In [1]:
import json
import pandas as pd
import numpy as np

In [2]:
# all of the key in an object must be string.
obj = """
{"name": "Wes",
"places_lived": ["United States", "Spain", "Germany"],
"pet": null,
"siblings": [{"name": "Scott", "age": 25, "pet": "Zuko"},
{"name": "Katie", "age": 33, "pet": "Cisco"}]
}
"""

In [3]:
result = json.loads(obj)
result

{'name': 'Wes',
 'pet': None,
 'places_lived': ['United States', 'Spain', 'Germany'],
 'siblings': [{'age': 25, 'name': 'Scott', 'pet': 'Zuko'},
  {'age': 33, 'name': 'Katie', 'pet': 'Cisco'}]}

In [4]:
# convert a Python object back to JSON
asjson = json.dumps(result)

In [5]:
pd.DataFrame(data = result['siblings'], columns = ['name', 'age'])

Unnamed: 0,name,age
0,Scott,25
1,Katie,33


### XML and HTML: Web Scraping 

In [29]:
from bs4 import BeautifulSoup
import urllib3
import certifi

In [26]:
http = urllib3.PoolManager(cert_reqs = 'CERT_REQUIRED',
                           ca_certs=certifi.where())
req = http.request(method = 'GET',
                   url = 'https://finance.yahoo.com/quote/AAPL/options?ltr=1')

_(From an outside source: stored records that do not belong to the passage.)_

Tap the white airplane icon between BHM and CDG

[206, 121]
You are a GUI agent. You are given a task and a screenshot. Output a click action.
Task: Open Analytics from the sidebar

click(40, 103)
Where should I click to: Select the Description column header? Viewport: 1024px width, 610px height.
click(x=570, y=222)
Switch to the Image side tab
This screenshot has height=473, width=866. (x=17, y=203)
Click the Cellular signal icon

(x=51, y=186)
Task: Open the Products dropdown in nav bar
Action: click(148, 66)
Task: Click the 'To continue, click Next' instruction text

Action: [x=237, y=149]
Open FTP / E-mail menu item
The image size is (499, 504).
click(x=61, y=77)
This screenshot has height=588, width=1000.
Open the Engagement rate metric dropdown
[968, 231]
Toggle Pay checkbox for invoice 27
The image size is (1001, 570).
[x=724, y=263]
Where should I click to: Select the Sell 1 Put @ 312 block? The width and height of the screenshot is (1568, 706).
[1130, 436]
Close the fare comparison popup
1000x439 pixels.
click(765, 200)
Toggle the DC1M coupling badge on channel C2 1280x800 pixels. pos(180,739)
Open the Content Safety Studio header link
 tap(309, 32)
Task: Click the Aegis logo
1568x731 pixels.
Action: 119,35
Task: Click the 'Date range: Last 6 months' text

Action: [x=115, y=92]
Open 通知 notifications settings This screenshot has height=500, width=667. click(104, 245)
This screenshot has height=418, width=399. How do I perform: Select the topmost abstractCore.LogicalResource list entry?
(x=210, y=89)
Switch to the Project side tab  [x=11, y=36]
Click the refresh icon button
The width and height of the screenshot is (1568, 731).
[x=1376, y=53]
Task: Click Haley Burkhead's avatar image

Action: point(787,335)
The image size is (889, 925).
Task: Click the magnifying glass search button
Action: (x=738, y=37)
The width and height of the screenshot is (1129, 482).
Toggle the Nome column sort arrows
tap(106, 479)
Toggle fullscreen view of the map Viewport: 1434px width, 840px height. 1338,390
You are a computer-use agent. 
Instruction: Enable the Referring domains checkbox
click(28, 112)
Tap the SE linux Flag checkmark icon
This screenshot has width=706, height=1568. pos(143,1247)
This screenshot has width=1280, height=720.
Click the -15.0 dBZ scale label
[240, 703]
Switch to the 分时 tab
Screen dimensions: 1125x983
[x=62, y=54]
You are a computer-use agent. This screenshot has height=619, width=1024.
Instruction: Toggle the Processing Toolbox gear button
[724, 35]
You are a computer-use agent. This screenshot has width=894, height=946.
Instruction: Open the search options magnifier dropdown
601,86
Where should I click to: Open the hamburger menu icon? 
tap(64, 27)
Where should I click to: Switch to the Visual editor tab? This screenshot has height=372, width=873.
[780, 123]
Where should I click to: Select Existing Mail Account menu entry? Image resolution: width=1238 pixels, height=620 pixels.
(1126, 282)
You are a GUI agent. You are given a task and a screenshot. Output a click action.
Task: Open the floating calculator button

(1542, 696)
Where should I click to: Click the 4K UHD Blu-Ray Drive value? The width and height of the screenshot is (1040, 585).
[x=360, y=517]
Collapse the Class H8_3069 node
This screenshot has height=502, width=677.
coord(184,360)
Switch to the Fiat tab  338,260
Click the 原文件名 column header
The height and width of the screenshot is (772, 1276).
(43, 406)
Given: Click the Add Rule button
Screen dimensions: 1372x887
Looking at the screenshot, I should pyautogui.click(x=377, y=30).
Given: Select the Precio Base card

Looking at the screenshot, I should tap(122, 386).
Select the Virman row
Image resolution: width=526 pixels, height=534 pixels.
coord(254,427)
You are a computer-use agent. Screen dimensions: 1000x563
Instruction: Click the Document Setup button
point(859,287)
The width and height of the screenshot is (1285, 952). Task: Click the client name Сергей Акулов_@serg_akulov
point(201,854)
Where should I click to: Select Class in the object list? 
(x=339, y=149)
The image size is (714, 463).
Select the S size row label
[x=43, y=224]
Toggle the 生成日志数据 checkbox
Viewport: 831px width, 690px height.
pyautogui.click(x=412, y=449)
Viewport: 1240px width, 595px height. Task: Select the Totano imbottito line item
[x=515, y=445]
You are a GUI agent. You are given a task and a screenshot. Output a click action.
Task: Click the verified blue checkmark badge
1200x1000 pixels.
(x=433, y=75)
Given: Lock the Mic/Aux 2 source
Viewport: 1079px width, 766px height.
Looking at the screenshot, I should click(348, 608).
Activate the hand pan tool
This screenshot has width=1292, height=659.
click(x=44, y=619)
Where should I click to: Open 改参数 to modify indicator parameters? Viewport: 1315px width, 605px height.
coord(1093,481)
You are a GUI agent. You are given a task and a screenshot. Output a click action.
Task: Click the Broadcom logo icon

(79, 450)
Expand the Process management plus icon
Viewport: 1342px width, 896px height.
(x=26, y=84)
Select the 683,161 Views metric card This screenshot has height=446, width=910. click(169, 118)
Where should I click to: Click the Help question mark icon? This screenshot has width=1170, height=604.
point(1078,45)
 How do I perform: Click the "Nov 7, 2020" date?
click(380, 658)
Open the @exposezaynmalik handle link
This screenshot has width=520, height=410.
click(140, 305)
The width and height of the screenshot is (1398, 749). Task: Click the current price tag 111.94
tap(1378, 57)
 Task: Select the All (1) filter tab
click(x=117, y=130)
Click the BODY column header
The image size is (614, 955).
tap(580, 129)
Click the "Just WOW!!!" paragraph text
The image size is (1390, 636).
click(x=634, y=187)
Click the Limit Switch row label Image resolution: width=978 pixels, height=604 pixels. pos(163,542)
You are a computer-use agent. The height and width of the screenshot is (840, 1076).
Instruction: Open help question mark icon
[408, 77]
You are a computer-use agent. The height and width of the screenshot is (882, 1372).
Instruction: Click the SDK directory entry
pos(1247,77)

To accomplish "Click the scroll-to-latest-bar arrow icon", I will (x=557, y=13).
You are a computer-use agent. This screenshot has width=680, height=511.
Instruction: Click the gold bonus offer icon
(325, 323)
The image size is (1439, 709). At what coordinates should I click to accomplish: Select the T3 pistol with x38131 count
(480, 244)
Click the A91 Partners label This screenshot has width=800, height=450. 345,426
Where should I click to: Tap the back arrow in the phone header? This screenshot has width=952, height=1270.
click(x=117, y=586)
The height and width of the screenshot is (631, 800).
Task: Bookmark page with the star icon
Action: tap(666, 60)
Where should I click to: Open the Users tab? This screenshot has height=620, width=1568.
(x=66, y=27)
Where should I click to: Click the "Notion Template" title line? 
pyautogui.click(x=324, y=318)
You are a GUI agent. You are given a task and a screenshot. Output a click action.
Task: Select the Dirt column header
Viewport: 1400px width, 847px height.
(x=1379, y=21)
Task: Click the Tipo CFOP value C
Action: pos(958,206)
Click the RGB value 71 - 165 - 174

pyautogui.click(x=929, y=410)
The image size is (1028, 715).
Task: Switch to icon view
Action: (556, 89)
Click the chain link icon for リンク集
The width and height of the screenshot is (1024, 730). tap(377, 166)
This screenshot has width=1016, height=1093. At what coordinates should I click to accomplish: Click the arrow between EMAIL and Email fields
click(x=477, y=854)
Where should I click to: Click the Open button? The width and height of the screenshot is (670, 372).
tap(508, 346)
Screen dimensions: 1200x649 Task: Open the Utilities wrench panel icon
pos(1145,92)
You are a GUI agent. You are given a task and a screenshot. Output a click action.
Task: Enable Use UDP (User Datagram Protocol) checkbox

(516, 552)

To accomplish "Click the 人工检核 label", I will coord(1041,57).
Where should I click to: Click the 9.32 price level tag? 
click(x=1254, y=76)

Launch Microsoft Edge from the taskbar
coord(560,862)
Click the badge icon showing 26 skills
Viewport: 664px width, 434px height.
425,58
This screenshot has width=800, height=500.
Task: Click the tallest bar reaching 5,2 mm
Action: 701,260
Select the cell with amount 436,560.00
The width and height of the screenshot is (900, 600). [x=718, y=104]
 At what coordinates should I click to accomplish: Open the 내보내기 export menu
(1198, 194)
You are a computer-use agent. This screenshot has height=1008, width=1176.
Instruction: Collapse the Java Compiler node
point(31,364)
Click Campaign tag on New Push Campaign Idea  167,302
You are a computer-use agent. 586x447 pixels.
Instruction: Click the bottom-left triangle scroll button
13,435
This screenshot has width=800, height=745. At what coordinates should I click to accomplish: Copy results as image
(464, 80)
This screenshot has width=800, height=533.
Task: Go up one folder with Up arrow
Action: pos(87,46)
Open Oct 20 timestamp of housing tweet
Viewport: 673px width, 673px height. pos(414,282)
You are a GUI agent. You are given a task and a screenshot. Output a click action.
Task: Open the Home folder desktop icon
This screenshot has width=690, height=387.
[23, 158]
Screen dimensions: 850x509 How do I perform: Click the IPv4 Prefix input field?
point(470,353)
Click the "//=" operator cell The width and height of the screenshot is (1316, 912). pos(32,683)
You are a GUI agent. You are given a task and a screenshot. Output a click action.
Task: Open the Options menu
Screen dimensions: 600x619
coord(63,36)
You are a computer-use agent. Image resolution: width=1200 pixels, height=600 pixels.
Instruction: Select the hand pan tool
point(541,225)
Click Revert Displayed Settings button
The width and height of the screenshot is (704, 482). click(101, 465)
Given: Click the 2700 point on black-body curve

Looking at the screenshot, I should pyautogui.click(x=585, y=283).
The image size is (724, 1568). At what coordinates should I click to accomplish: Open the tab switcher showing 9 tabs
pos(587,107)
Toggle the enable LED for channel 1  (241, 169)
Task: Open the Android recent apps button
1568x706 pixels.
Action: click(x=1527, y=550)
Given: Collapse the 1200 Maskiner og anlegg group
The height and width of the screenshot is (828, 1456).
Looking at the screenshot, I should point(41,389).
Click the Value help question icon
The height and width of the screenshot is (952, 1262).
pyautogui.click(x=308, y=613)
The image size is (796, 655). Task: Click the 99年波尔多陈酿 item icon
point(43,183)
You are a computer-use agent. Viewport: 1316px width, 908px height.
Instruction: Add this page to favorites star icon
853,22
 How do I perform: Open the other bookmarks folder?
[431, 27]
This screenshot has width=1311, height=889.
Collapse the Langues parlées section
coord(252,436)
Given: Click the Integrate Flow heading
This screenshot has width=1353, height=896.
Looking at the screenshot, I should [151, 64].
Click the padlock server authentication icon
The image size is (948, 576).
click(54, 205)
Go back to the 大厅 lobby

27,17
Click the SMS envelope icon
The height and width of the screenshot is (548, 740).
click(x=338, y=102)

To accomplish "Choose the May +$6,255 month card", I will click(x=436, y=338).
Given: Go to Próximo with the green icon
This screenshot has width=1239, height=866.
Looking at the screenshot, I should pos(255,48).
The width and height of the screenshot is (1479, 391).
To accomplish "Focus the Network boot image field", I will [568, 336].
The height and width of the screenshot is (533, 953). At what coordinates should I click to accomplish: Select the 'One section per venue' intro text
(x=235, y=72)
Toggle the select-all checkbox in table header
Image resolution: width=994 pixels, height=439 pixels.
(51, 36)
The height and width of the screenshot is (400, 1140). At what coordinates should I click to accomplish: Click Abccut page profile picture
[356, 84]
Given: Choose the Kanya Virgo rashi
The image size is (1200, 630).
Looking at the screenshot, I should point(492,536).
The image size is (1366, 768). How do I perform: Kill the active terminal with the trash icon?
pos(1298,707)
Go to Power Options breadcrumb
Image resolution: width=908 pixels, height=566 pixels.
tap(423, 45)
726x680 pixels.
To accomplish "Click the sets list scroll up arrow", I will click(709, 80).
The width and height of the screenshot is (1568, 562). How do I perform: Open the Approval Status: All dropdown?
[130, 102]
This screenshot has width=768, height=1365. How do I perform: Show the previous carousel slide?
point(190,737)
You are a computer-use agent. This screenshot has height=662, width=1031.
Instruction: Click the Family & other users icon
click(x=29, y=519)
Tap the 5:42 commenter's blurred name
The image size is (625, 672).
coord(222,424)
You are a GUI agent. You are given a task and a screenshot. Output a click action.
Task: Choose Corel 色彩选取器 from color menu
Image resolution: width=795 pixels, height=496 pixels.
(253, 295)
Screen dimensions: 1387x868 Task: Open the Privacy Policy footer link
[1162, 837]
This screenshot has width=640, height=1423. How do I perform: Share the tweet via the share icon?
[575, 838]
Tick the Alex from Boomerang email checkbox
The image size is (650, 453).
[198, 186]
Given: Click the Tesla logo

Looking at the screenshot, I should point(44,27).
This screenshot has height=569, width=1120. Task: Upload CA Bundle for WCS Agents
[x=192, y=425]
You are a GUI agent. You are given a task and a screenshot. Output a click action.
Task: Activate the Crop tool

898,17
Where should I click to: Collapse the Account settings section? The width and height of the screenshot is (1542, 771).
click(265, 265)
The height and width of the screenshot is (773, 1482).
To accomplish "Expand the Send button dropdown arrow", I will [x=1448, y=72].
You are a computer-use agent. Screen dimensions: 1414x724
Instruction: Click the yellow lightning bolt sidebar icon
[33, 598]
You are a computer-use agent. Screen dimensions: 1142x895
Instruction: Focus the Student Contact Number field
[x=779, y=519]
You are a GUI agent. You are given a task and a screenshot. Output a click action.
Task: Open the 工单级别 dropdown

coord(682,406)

### Interacting with Databases

In [36]:
import sqlite3

In [60]:
query = """
CREATE TABLE test
(a VARCHAR(20), b VARCHAR(20),
 c REAL, d INTEGER 
);"""  # create the table, it has 4 variable a, b, c, d

In [61]:
con = sqlite3.connect(':memory:')
con.execute(query)
con.commit()

### Insert a few rows of data

In [62]:
data = [('Atlanta', 'Georgia', 1.25, 6),
        ('Tallahassee', 'Florida', 2.6, 3),
        ('Sacramento', 'California', 1.7, 5)]
stmt = 'INSERT INTO test VALUES(?, ?, ?, ?)'

con.executemany(stmt, data)
con.commit()

In [63]:
cursor = con.execute('select * from test')

In [64]:
rows = cursor.fetchall()
rows

[('Atlanta', 'Georgia', 1.25, 6),
 ('Tallahassee', 'Florida', 2.6, 3),
 ('Sacramento', 'California', 1.7, 5)]

In [73]:
pd.DataFrame(rows, columns = list(map(lambda x: x[0], cursor.description)))

Unnamed: 0,a,b,c,d
0,Atlanta,Georgia,1.25,6
1,Tallahassee,Florida,2.6,3
2,Sacramento,California,1.7,5


Pandas has a `read_sql_query` function in its pandas.io.sql module that simplifies the process

In [78]:
import pandas.io.sql as sql

sql.read_sql_query(sql = 'select * from test', con = con)

Unnamed: 0,a,b,c,d
0,Atlanta,Georgia,1.25,6
1,Tallahassee,Florida,2.6,3
2,Sacramento,California,1.7,5